A limitation of the present study is that we do not have peri-surgical details about the arthroplasties that took place in the CHECK cohort. Second, self-reported questionnaires regarding symptoms were completed for each individual, but not separately for each joint (i.e., both hips and both knees), so we were unable to conduct knee-specific analyses of pain and function. Third, individuals with meniscus or ligament injuries were excluded from the CHECK cohort, and since these are both risk factors for future knee arthroplasty [39], this may have led to an overestimation of our results and limits generalizability of our findings to a general knee OA population. It is also noted that our sample consisted of approximately 80% women. While we did adjust for sex in our model, it may be that the true associations between OA pattern and arthroplasty differ by sex. Finally, this study includes a relatively small number of individuals who underwent arthroplasty, thus effect sizes were imprecise and may not represent a stable point estimate. However, to our knowledge, the CHECK cohort is the largest early OA cohort that has adequate patellofemoral imaging and is therefore most suited to this research question.

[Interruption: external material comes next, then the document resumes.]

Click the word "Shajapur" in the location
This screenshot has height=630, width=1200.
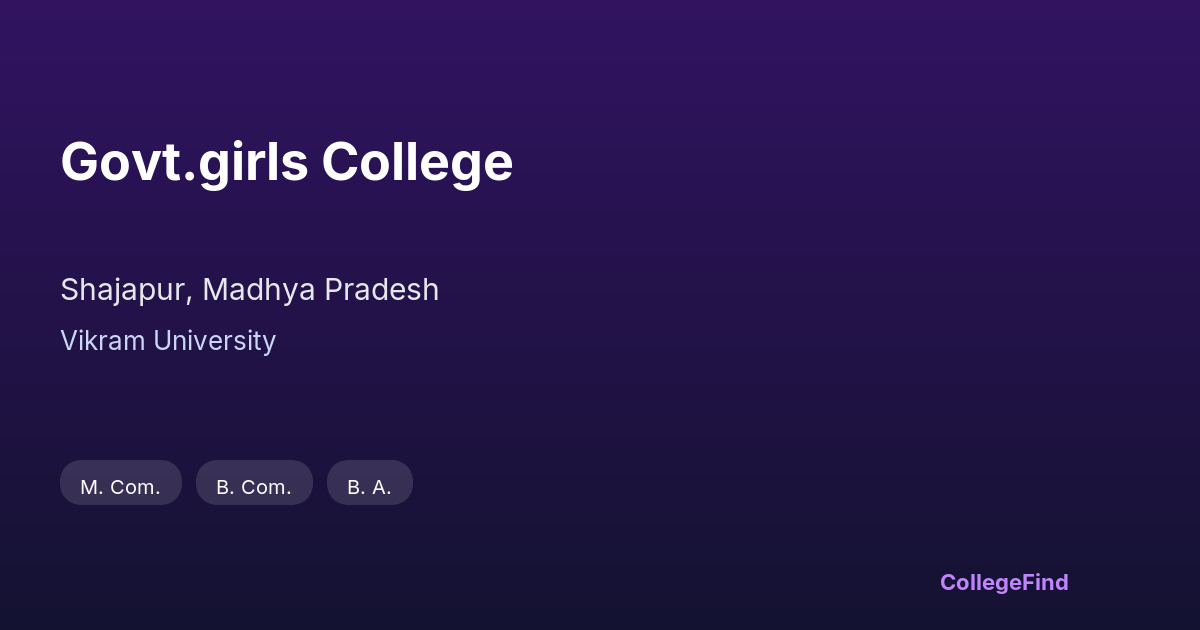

Other similar cohorts have not consistently obtained three views of radiographs, likely underestimating patellofemoral OA prevalence; or MRIs have only been acquired or scored in portions of study samples with limited follow-up or excluding individuals who do not undergo future arthroplasty [40,41,42]. Our results should be interpreted cautiously, however, they provide clinically relevant early epidemiological evidence that warrants future cohort studies with larger sample sizes and adequate patellofemoral imaging to confirm our findings.

Conclusions

In a sample of middle-aged individuals with complaints of knee pain or stiffness in one or both knees, the relative hazard for undergoing arthroplasty within 10 years was substantially increased in those with radiographic patellofemoral OA, regardless of whether it was isolated to the patellofemoral joint or occurred in combination with tibiofemoral OA. Our results suggest that identifying patellofemoral joint involvement may serve as a clinically useful prognostic indicator in early knee OA.